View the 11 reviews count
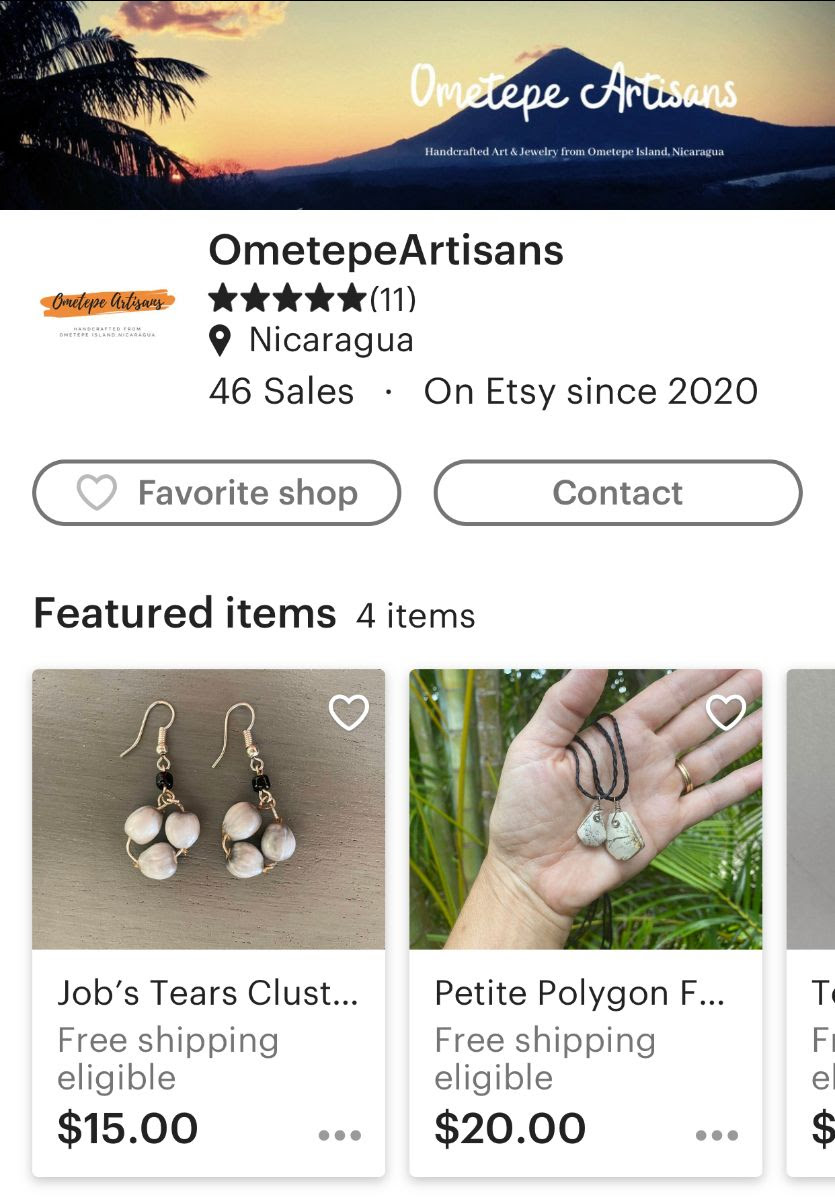 [x=393, y=298]
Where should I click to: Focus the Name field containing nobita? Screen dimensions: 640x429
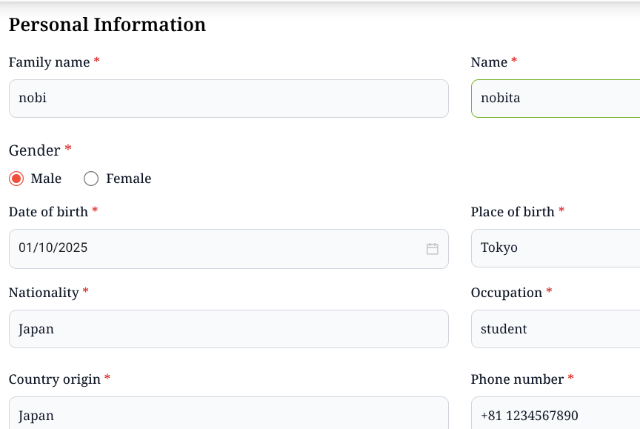coord(555,98)
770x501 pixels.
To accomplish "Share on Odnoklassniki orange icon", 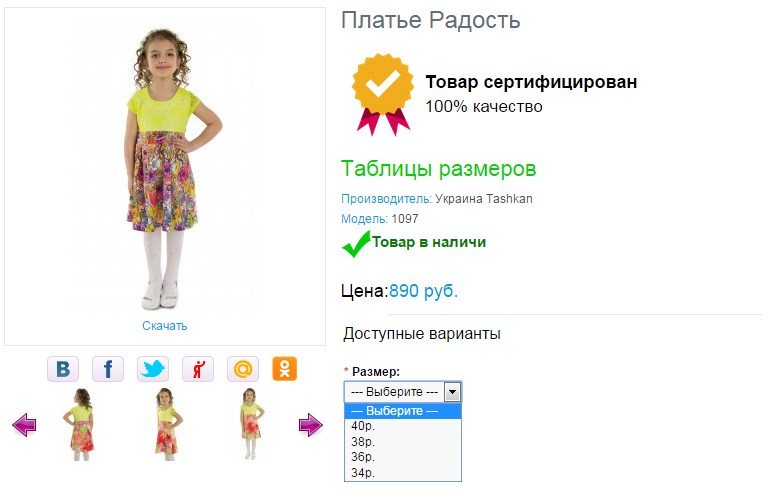I will (285, 369).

★ ★ ★ ★ ★

What you need to do.
Report every line above that contains the string "nobita", matching case exactly.

Written answer.
Where should I click to: Focus the Name field containing nobita? Screen dimensions: 640x429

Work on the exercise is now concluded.